When it was first published in 1959, Shirley Jackson’s “The Haunting of Hill House” became an instant classic, adored by critics and readers alike. Stephen King later called it one of the most important horror novels of the 20th century. The basic plot — four people investigate paranormal happenings at an eerie old mansion — has become so ingrained in American pop culture that you likely know the story, even if you haven’t read the book.
Jackson died in 1965, just six years after “The Haunting of Hill House” was published. While the book has spawned a number of adaptations, including two movies, two plays, one radio program, and one Netflix series, no one has ever been authorized to write a follow-up story.
Until now.
Elizabeth Hand, bestselling author and a member of USM’s Stonecoast MFA faculty, has continued Jackson’s universe with “A Haunting on the Hill.”
“It’s a big thrill,” said Hand, who read her first Jackson short story, “The Lottery,” in fourth grade and still keeps Jackson’s story collections on her bookshelf. “I think it would be very hard to find a writer of my generation or the generation or two below me who was not deeply influenced by her — certainly people who write the kind of fiction I do, sort of dark fiction or magic realist or supernatural fiction, fiction that has any kind of a tinge of the fantastic. Everybody looks at Shirley Jackson as a literary godmother.”
Jackson’s estate first approached Hand several years ago and asked if she would be interested in continuing the Hill House saga. Hand was already working on another book at the time, but she didn’t hesitate to say yes.
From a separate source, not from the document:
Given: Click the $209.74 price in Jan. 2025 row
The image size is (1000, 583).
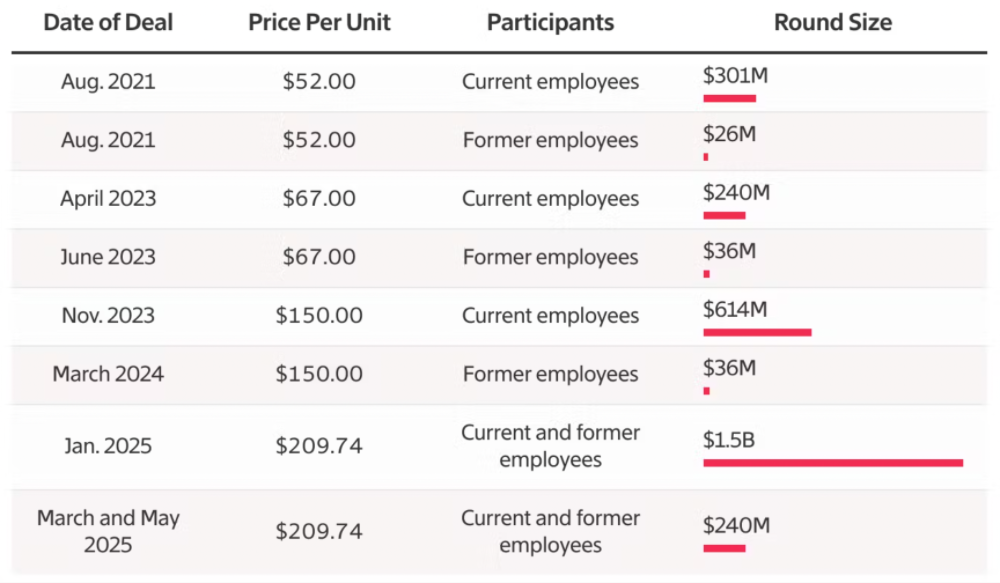Looking at the screenshot, I should pyautogui.click(x=318, y=446).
She put together a proposed outline and some sample chapters. The project seemed to move ahead, then stalled. Hand finished her own book, moved on to another. The Hill House project was put on a back burner.
Then, around 2020, an agent for Jackson’s estate got back in touch about a different project. As part of that discussion, Hand mentioned that she’d still be very interested in writing about Hill House.
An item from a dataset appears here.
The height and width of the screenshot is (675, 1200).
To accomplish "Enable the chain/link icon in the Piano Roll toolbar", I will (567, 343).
“I came up with a completely different idea from the original one,” Hand said. “Whatever I had come up with before, I thought ‘Eh, this is no longer interesting to me.’”
With the pandemic still raging, Hand talked plot over Zoom with the agent and Jackson’s oldest son.
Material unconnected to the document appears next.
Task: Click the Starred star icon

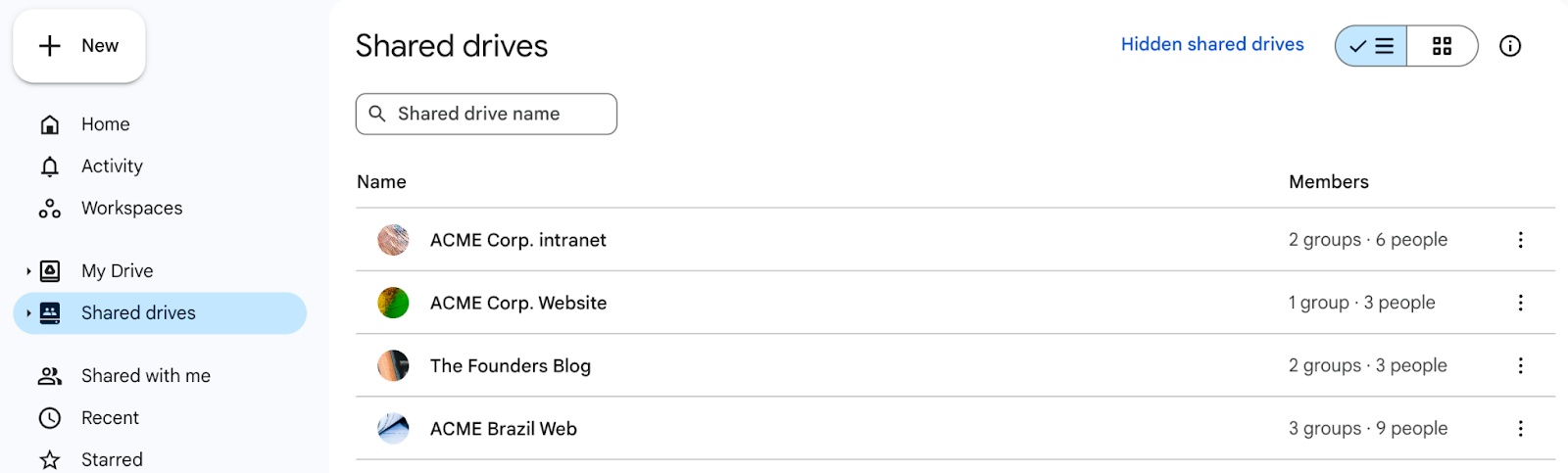Action: tap(50, 460)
“I said, ‘OK, why don’t we try this and have a small group of actors who are renting out Hill House and they’re adapting a play and hijinks ensue,’” Hand said.
That remained the basic gist of the book, though “A Haunting on the Hill” would grow vastly more complex — involving a struggling playwright and her girlfriend, a sound designer and aging actress, secret affairs, time warps, apparitions, otherworldly hares, and increasingly terrifying events. The book is carefully not a sequel but a continuation of the universe.
“From the outset I said this is not going to be a Shirley Jackson pastiche. This is going to be an Elizabeth Hand novel and it’s going to be set at Hill House,” Hand said. “But it’s really important to me to understand and maintain the integrity of Hill House as a literary space. I’d read the book a number of times over the years and I re-read it again more than once — I have a dog eared copy that has highlighting in it — to just really make sure I could understand and inhabit the architecture of the place she created. And it was a very dark place. I felt that she really created a very dark place for readers to visit.”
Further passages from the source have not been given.